- What is expected: Output every line below exactly, please, omitting pictures.

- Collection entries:
+ + + + + + +

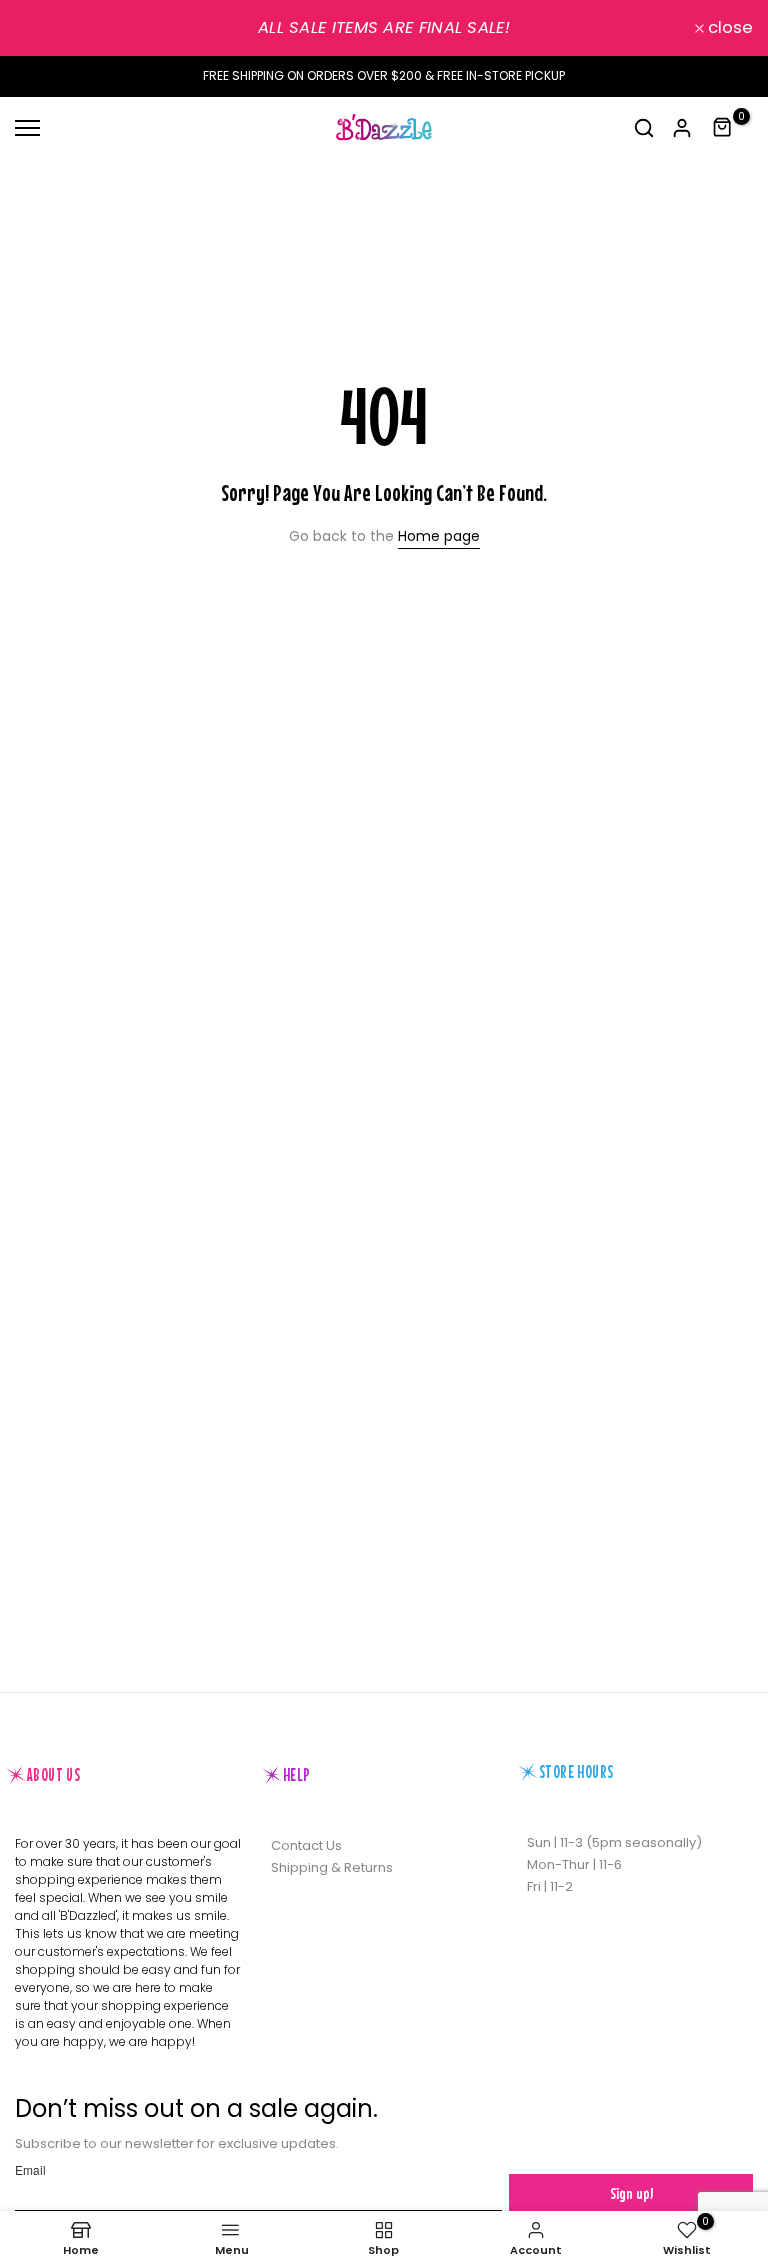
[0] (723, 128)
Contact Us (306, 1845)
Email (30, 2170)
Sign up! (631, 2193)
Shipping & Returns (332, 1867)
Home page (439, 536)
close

+ + + + + + +

- Answer to the exercise:
[0] (723, 128)
Contact Us (306, 1845)
Email (30, 2170)
Sign up! (631, 2193)
Shipping & Returns (332, 1867)
Home page (439, 536)
close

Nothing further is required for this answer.